◆ **TEXT PASSAGE**:
■ ■ ■

The bargain chain Dollar Tree — known for its eponymous $1 price on all products — is raising its prices for the first time in three decades, in a change they say is unrelated to the rising inflation causing costs of goods to increase around the country.
Starting next month, prices at Dollar Trees around the country will begin to increase to $1.25, in a rollout that will be completed by early next year, the company announced Tuesday.
In a statement, Dollar Tree said that the change, which is permanent, “is not a reaction to transitory or short-term market conditions.”
The increased prices will allow the store to reintroduce products that have been too expensive to keep in stores, increase employee wages and help with operating costs.
They don’t expect the extra quarter to deter customers: In stores that had tested out the higher prices already, 91% of customers surveyed said they intended to shop at Dollar Tree at the same frequency as before.
$40,000 or less. That’s the average household income of a Dollar Tree shopper, according to CultureBanx.

■ ■ ■

◆ **PROBLEMS TO WORK ON**:
**1)** Decide whether each statement agrees with the Dollar Tree passage, and answer yes or no with the deciding words quoted from it.
(a) The move to the new price will be finished by early next year.
(b) Dollar Tree described the price change as temporary.
(c) In stores that tested the higher prices, most surveyed customers planned to shop less often.
**2)** Answer these questions from the Dollar Tree passage.
(a) On what day did the company announce the change?
(b) To what amount will prices increase?
(c) What source is given for the average household income of a Dollar Tree shopper?
**3)** Write out the part of the Dollar Tree passage starting at "The bargain chain" and ending at "company announced Tuesday.".
The data after the Dollar Tree passage is separate material.

◆ **RECORDED INFORMATION**:
■ ■ ■

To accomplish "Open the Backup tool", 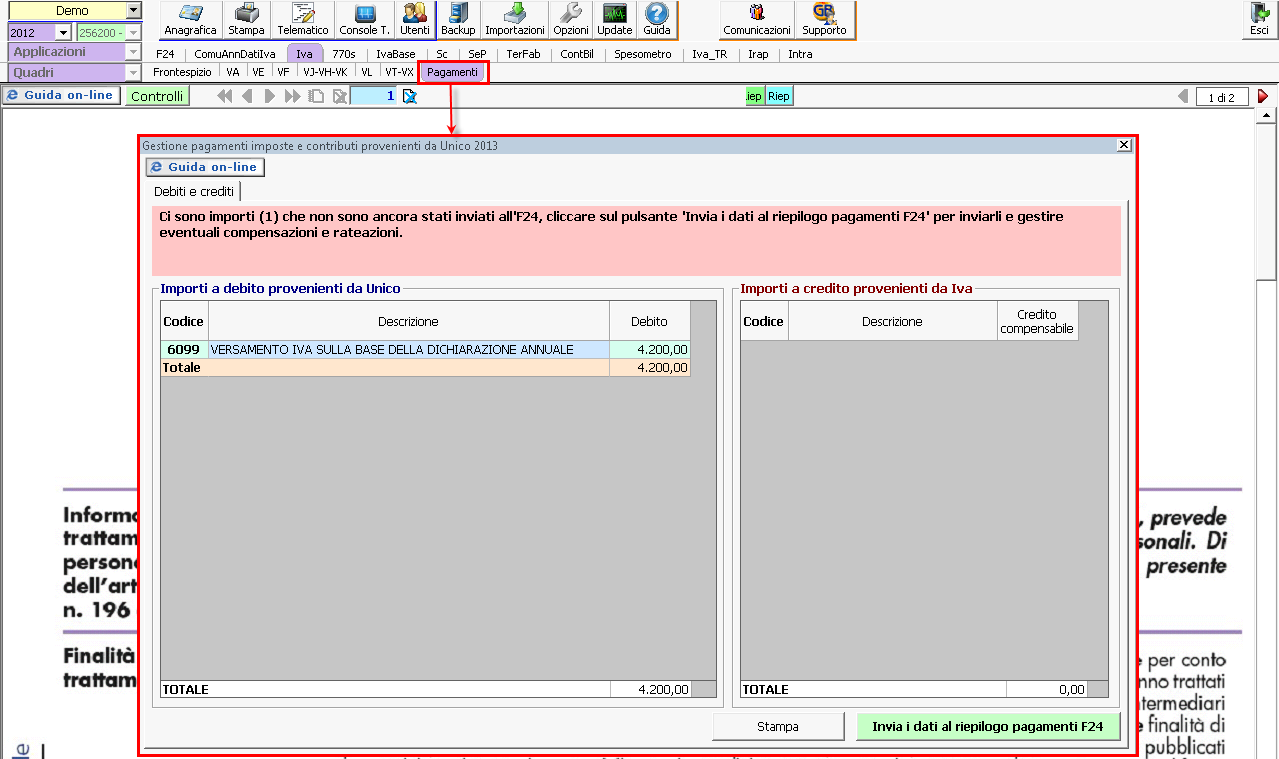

■ ■ ■

◆ **REPLIES**:
**1)**
(a) Yes: "in a rollout that will be completed by early next year"
(b) No: "the change, which is permanent"
(c) No: "91% of customers surveyed said they intended to shop at Dollar Tree at the same frequency as before"

**2)**
(a) Tuesday
(b) $1.25
(c) CultureBanx

**3)**
The bargain chain Dollar Tree — known for its eponymous $1 price on all products — is raising its prices for the first time in three decades, in a change they say is unrelated to the rising inflation causing costs of goods to increase around the country.
Starting next month, prices at Dollar Trees around the country will begin to increase to $1.25, in a rollout that will be completed by early next year, the company announced Tuesday.